Michael stepped around the japanned screen, half his face covered in lather. “Steal the last cup of tea, and it will go hard for you. I have my limits.” He shook the razor at her in an admonitory fashion and returned to his shaving.

“I have my limits as well.” Psyche snatched the waistcoat back from the pile and made for the parlor, her mind awash in confusion.

She’d seen Michael without his shirt any number of times—without a stitch, in fact—but then he’d been Mr. Smith, a specimen recruited for life classes. Now he was Michael, who had little patience with holy hypocrites and who teased her when half his face was covered in shaving soap. He did not shy away from her embraces and confidences, and he expected nothing from her but the coin he’d earned.

“The problem,” she said, shoving her feet into a pair of slippers and getting out her sewing basket, “is that men and women are not supposed to be friends.” Hazel propounded that view, while Michael longed to emulate his parents, who’d apparently been very good friends.

Allies, partners, lovers. No bargain other than to love and be loved. The mind boggled.

“Have you stolen the last cup?” Michael asked, closing the bedroom door behind him. “Somebody purloined my waistcoat… And there sits the thief herself. What are you doing?”

He was all tidied up, cravat neatly knotted, hair damp-combed, cheeks gleaming, his coat folded over his arm. That he should be dressed while Psyche lounged about in her robe and slippers felt very informal indeed.

“Your side seam was coming undone,” she said. “Plenty of tea in the pot. You can pour out for us both.”

“Two cups,” he said, taking a seat at the table and surveying the tea tray. “The kitchen has noted that you have a guest.”

“Hazel has guests occasionally, particularly once the Season starts. Today, she will sleep until noon, though whether she’s sleeping alone or in company is her business. No untoward gossip will reach your superiors.” Psyche knotted off the thread, snipped the end, and passed over the waistcoat. “You are welcome.”

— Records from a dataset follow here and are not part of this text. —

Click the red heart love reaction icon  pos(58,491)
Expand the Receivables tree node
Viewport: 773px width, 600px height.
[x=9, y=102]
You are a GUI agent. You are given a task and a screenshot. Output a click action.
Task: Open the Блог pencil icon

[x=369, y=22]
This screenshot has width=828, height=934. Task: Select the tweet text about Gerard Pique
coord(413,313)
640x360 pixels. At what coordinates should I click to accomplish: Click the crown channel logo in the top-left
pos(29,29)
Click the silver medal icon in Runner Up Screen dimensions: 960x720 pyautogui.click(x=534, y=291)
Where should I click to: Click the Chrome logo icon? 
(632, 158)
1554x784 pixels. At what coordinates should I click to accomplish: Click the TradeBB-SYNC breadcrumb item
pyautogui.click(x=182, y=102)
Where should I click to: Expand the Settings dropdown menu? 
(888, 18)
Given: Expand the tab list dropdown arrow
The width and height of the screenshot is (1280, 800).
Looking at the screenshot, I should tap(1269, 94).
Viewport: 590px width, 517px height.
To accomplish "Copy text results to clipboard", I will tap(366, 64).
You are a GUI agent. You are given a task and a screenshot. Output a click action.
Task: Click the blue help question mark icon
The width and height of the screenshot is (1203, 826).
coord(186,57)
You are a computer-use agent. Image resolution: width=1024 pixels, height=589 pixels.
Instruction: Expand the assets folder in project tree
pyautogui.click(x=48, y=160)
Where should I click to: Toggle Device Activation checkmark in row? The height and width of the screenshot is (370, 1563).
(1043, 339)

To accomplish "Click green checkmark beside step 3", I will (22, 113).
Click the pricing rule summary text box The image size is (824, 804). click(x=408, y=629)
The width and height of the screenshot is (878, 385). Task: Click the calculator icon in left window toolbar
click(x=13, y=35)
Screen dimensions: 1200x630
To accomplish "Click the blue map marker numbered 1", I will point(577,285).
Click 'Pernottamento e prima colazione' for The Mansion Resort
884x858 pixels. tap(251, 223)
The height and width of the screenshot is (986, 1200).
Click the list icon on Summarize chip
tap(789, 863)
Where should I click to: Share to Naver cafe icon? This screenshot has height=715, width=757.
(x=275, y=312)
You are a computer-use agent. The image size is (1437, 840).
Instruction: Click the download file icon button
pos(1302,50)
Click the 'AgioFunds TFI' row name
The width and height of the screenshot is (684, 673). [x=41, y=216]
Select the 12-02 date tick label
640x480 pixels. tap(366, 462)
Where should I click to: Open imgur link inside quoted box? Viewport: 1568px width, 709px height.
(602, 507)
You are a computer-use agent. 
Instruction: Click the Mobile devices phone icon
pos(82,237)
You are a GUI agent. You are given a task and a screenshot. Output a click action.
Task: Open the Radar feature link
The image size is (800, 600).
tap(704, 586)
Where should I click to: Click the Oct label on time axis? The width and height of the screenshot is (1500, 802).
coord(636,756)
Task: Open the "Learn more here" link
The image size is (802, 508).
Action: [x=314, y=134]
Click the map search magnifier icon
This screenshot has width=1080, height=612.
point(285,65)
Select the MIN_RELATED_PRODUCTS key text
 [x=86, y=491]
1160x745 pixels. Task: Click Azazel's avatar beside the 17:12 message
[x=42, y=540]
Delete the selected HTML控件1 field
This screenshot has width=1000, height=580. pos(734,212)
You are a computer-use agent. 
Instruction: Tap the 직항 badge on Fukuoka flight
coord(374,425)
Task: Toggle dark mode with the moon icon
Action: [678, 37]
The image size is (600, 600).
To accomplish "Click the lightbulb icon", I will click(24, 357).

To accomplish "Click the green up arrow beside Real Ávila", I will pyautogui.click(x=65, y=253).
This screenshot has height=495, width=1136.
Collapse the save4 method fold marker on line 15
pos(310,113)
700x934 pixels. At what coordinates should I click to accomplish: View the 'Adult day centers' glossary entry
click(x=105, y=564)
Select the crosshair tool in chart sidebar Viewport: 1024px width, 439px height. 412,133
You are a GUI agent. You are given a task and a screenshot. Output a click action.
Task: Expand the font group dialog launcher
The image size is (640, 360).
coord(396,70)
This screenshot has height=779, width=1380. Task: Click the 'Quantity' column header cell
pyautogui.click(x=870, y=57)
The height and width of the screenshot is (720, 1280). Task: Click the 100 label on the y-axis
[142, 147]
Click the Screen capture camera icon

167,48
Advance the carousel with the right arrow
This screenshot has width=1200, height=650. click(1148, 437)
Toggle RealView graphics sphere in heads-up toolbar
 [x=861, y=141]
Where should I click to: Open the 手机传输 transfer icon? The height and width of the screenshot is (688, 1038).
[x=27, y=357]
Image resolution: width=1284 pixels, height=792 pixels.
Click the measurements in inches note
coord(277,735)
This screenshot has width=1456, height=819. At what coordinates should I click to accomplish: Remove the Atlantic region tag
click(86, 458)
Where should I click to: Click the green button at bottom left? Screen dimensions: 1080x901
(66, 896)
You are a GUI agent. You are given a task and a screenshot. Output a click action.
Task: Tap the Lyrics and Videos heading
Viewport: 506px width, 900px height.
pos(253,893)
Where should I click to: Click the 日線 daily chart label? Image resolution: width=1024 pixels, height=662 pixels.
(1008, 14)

Michael studied the repaired seam, shrugged into the waistcoat, and buttoned up, but left off his coat. “Thank you. You made a much better job of it than I would have done. My superiors are very selective about which bits of untoward gossip they trouble over. Steal from the poor box, and you’re doomed. Keep a mistress in Chelsea, and as long as you’re a bachelor, they wink. You never did answer my question about supper with Dorcas and MacKay.”

He poured for them both. Psyche served up the ham and omelet, and the sun peeked above the horizon. Morning light likely did not flatter her, but Michael was the last man to judge anybody on the basis of appearances.

“Another dinner with the MacKays might be imprudent,” Psyche said. “I like them, and Hazel considers Dorcas a friend, but maintaining my reserve in your presence will be taxing. I might slip and call you Mr. Smith or pat your arm or smile at you.”

“Horrors. Such familiarity. Did you notice Mrs. Buckthorn patting Colonel Goddard’s arm?”

“I am not Mrs. Buckthorn, and you are not the happily married colonel.”

Michael ate with the polite dispatch of a man who appreciated his victuals, a man who had places to go and roles to play. Psyche liked seeing him half dressed, freshly shaved, and well rested.

Liked it too much.

“I am a bachelor who spends most of his waking hours in a cramped office scribbling away on such topics as whether a woman can chair a congregational pastoral committee when no men are willing to hold that office. I want to reply that yes, women are perfectly qualified for such responsibilities—we’ve had a female monarch serving as the head of our whole denomination, haven’t we? I must instead avoid alluding to that obvious historical fact and similarly avoid recalling that women led congregations rather than committees in the early church.”